[[ https://docs.google.com/document/d/1aWPNBVCCtkvmW5cIy2QtinUrWnYbqm7hu3puTaKeMXk/edit# | From Markus's review ]]:
It should be explained how exactly the language tag is obtained from the stored language code as found in JSON dumps. Unfortunately, Wikimedia language codes do not always match what the rest of the world is using, so there is some translation needed.
- Clarification: Wikimedia language tags. The official structure of language tags that everybody is using is defined in BCP 47 (http://www.rfc-editor.org/rfc/bcp/bcp47.txt). I know of two places that define known tags:
- The language tag registry of IANA: http://www.iana.org/assignments/language-subtag-registry/language-subtag-registry
- ISO639-3: http://www-01.sil.org/iso639-3/codes.asp
I don’t know if IANA and ISO agree in all cases, IANA seems to be updated regularly. Wikimedia uses similar tags but sometimes not with the IANA/ISO meanings. The main exceptions are documented here: http://meta.wikimedia.org/wiki/Special_language_codes .
Some are critical there (e.g., Wikimedia uses “als” to encode Allemanisch, but ISO&IANA use this code for Tosk Albanian).
Nevertheless, the Meta page on language exceptions might not always give the best choice. For example, Wikimedia’s “cbk-zam” does not exist in the registries, but BCP 47 has a mechanism for extending existing this case: this would suggest the use of cbk-x-zam. The Meta page suggests to use cbk instead, which would mean that the “zam” information is forgotten. This is maybe not a big problem since Wikimedia uses no other language variant of cbk, but it is a problem for things like “de-formal” and “nl-informal”. The languages could be encoded as “de-x-informal” and “nl-x-informal”. Encoding them as “de” and “nl” would make the data indistinguishable in RDF.
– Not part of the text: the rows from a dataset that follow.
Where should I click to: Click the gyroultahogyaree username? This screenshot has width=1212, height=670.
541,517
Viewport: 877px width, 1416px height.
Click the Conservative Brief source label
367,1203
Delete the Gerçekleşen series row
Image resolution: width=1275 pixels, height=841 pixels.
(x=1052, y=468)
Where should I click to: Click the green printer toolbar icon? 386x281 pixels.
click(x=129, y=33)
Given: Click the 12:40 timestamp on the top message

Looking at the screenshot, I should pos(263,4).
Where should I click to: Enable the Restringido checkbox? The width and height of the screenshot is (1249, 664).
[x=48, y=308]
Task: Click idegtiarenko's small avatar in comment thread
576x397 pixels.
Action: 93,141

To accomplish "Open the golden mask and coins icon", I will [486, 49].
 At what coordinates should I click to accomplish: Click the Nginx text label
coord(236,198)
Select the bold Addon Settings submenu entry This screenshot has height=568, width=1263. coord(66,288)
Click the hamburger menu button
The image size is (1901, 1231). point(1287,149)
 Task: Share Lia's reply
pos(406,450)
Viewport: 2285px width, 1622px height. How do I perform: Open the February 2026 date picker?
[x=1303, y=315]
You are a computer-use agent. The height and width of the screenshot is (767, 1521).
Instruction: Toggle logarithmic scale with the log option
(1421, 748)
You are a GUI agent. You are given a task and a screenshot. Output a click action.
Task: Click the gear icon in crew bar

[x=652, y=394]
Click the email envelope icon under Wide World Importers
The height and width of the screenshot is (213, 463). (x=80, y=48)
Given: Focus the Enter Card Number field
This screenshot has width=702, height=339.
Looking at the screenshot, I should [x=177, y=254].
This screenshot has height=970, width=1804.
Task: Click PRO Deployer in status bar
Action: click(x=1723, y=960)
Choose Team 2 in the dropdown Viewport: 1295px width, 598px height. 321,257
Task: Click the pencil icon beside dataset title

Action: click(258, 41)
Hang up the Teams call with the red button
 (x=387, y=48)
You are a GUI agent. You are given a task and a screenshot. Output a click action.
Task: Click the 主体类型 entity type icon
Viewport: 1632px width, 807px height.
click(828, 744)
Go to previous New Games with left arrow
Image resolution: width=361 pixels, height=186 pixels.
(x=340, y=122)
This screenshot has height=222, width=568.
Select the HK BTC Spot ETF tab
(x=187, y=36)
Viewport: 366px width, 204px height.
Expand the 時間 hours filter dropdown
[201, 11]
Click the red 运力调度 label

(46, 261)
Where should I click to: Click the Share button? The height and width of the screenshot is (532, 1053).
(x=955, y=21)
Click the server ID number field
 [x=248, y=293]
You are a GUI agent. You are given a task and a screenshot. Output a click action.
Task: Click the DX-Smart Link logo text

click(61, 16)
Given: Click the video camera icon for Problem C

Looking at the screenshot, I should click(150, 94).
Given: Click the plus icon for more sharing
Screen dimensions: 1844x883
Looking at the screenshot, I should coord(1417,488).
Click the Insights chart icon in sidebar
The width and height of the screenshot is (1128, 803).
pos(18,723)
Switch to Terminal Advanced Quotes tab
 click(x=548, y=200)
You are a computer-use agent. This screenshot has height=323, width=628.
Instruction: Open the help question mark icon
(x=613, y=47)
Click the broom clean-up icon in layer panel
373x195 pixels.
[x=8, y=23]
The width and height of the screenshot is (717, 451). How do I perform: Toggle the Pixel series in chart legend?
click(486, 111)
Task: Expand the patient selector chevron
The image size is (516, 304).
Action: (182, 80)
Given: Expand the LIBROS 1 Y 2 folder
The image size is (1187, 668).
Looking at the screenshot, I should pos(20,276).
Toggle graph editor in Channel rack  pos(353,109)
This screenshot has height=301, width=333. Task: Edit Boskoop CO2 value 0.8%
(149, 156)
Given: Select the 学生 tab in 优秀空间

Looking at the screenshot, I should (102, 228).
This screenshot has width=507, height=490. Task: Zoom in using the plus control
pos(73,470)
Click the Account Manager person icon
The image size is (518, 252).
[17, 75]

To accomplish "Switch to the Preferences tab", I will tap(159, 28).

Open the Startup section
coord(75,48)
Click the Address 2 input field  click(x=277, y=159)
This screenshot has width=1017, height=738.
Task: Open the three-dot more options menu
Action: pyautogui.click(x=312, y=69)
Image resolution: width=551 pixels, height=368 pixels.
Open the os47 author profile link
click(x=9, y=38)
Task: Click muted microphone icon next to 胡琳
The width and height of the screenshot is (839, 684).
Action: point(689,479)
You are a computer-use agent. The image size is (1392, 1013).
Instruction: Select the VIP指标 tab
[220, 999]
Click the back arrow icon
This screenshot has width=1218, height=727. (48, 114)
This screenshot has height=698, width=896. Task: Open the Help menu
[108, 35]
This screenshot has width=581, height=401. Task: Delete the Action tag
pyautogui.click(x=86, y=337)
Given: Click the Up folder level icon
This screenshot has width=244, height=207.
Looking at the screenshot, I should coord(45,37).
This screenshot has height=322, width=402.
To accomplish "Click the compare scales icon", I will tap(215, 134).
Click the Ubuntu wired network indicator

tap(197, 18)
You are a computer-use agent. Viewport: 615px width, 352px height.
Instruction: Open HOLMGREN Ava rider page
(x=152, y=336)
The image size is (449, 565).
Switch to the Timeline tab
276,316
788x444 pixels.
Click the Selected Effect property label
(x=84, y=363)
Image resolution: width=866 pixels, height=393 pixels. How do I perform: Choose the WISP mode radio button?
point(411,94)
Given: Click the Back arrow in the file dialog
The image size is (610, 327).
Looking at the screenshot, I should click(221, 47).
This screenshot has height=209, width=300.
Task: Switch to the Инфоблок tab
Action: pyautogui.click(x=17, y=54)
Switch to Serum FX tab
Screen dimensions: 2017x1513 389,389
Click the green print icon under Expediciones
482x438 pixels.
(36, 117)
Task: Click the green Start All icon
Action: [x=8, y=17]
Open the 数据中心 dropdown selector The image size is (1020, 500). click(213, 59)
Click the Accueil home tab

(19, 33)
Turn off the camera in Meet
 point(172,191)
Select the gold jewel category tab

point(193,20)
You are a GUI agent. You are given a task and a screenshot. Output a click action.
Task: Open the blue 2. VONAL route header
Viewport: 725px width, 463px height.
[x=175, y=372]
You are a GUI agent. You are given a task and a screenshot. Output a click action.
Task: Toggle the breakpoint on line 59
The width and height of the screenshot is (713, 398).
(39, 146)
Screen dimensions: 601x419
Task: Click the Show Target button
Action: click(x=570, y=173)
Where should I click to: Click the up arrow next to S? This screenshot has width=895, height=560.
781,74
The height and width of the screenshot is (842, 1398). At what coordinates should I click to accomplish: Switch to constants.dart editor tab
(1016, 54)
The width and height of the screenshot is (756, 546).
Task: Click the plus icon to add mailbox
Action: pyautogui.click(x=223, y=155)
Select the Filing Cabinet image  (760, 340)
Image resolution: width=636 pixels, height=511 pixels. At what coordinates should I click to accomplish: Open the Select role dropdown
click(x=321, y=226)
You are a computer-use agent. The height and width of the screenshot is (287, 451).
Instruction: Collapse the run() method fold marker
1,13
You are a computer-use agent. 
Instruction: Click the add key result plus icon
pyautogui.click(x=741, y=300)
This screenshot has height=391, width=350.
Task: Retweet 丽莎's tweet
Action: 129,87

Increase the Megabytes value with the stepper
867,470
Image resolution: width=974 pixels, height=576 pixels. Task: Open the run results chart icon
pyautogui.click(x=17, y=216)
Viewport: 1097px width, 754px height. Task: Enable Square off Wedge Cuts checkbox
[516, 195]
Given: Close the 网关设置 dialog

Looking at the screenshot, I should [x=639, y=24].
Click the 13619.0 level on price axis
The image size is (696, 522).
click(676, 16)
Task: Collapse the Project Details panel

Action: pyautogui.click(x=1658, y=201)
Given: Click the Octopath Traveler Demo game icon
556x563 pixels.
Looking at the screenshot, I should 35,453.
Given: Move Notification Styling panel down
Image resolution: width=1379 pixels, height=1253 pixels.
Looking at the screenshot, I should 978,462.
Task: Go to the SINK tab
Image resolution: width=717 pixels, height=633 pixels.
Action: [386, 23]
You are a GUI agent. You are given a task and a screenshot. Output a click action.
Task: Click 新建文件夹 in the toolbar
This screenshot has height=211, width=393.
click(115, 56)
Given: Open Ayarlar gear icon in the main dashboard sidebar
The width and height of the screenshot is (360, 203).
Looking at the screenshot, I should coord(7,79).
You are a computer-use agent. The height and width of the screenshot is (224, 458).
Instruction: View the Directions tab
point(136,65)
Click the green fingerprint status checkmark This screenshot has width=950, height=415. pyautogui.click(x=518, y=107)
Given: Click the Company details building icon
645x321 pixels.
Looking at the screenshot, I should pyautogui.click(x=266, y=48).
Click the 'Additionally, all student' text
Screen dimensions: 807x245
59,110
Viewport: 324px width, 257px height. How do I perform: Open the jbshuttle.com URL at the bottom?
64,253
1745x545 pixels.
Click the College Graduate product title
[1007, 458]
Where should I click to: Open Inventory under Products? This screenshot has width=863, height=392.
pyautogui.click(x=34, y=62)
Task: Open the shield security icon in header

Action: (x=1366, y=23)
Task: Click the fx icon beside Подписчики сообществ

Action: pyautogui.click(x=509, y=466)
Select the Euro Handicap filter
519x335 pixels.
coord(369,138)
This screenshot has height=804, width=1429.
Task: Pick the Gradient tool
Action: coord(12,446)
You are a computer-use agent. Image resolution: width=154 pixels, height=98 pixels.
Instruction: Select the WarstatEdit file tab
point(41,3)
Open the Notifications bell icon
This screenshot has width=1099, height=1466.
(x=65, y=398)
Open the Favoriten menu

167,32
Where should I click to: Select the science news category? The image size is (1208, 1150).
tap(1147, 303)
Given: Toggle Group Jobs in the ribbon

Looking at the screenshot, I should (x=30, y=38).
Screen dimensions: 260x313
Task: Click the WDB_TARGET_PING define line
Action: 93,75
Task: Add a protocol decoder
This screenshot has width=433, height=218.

Wikidata Toolkit has a replacement table for Wikimedia language codes that compiles some of my insights there: https://github.com/Wikidata/Wikidata-Toolkit/blob/master/wdtk-datamodel/src/main/java/org/wikidata/wdtk/datamodel/interfaces/WikimediaLanguageCodes.java (I don’t claim that this is fully current though). A better approach would be to encode only the exceptions.